Saved entries
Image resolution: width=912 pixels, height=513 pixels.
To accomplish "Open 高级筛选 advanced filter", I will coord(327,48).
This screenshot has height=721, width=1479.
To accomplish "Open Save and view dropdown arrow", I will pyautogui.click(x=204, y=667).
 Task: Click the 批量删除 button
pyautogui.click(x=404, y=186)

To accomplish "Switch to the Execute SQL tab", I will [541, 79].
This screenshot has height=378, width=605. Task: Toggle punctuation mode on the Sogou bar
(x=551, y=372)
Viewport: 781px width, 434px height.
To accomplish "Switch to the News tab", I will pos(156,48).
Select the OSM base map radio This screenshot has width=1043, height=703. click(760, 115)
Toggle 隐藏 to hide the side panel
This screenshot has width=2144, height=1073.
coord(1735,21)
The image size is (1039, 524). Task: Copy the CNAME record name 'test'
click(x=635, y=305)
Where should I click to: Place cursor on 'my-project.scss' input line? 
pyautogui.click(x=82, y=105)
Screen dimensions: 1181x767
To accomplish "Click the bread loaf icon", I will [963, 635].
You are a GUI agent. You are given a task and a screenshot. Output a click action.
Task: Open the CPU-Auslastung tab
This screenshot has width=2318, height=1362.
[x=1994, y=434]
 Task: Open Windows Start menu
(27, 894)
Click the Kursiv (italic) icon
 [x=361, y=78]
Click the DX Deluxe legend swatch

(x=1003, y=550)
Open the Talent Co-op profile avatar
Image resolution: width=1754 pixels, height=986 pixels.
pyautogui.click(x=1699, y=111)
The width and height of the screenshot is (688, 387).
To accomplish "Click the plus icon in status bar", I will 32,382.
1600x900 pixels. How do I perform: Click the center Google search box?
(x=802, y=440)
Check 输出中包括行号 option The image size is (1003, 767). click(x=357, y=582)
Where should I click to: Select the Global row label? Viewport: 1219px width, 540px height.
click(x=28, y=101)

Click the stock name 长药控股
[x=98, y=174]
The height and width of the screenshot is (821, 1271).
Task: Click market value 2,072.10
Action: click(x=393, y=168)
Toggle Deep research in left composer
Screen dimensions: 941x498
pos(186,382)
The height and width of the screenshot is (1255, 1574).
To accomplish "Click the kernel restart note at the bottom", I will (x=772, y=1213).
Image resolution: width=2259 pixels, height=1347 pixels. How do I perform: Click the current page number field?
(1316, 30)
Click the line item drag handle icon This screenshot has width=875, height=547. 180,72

What you have to do |
Recopy all of the records verbatim.

Response |
Image resolution: width=912 pixels, height=513 pixels.
To accomplish "Open 高级筛选 advanced filter", I will coord(327,48).
This screenshot has height=721, width=1479.
To accomplish "Open Save and view dropdown arrow", I will pyautogui.click(x=204, y=667).
 Task: Click the 批量删除 button
pyautogui.click(x=404, y=186)

To accomplish "Switch to the Execute SQL tab", I will [541, 79].
This screenshot has height=378, width=605. Task: Toggle punctuation mode on the Sogou bar
(x=551, y=372)
Viewport: 781px width, 434px height.
To accomplish "Switch to the News tab", I will pos(156,48).
Select the OSM base map radio This screenshot has width=1043, height=703. click(760, 115)
Toggle 隐藏 to hide the side panel
This screenshot has width=2144, height=1073.
coord(1735,21)
The image size is (1039, 524). Task: Copy the CNAME record name 'test'
click(x=635, y=305)
Where should I click to: Place cursor on 'my-project.scss' input line? 
pyautogui.click(x=82, y=105)
Screen dimensions: 1181x767
To accomplish "Click the bread loaf icon", I will [963, 635].
You are a GUI agent. You are given a task and a screenshot. Output a click action.
Task: Open the CPU-Auslastung tab
This screenshot has width=2318, height=1362.
[x=1994, y=434]
 Task: Open Windows Start menu
(27, 894)
Click the Kursiv (italic) icon
 [x=361, y=78]
Click the DX Deluxe legend swatch

(x=1003, y=550)
Open the Talent Co-op profile avatar
Image resolution: width=1754 pixels, height=986 pixels.
pyautogui.click(x=1699, y=111)
The width and height of the screenshot is (688, 387).
To accomplish "Click the plus icon in status bar", I will 32,382.
1600x900 pixels. How do I perform: Click the center Google search box?
(x=802, y=440)
Check 输出中包括行号 option The image size is (1003, 767). click(x=357, y=582)
Where should I click to: Select the Global row label? Viewport: 1219px width, 540px height.
click(x=28, y=101)

Click the stock name 长药控股
[x=98, y=174]
The height and width of the screenshot is (821, 1271).
Task: Click market value 2,072.10
Action: click(x=393, y=168)
Toggle Deep research in left composer
Screen dimensions: 941x498
pos(186,382)
The height and width of the screenshot is (1255, 1574).
To accomplish "Click the kernel restart note at the bottom", I will (x=772, y=1213).
Image resolution: width=2259 pixels, height=1347 pixels. How do I perform: Click the current page number field?
(1316, 30)
Click the line item drag handle icon This screenshot has width=875, height=547. 180,72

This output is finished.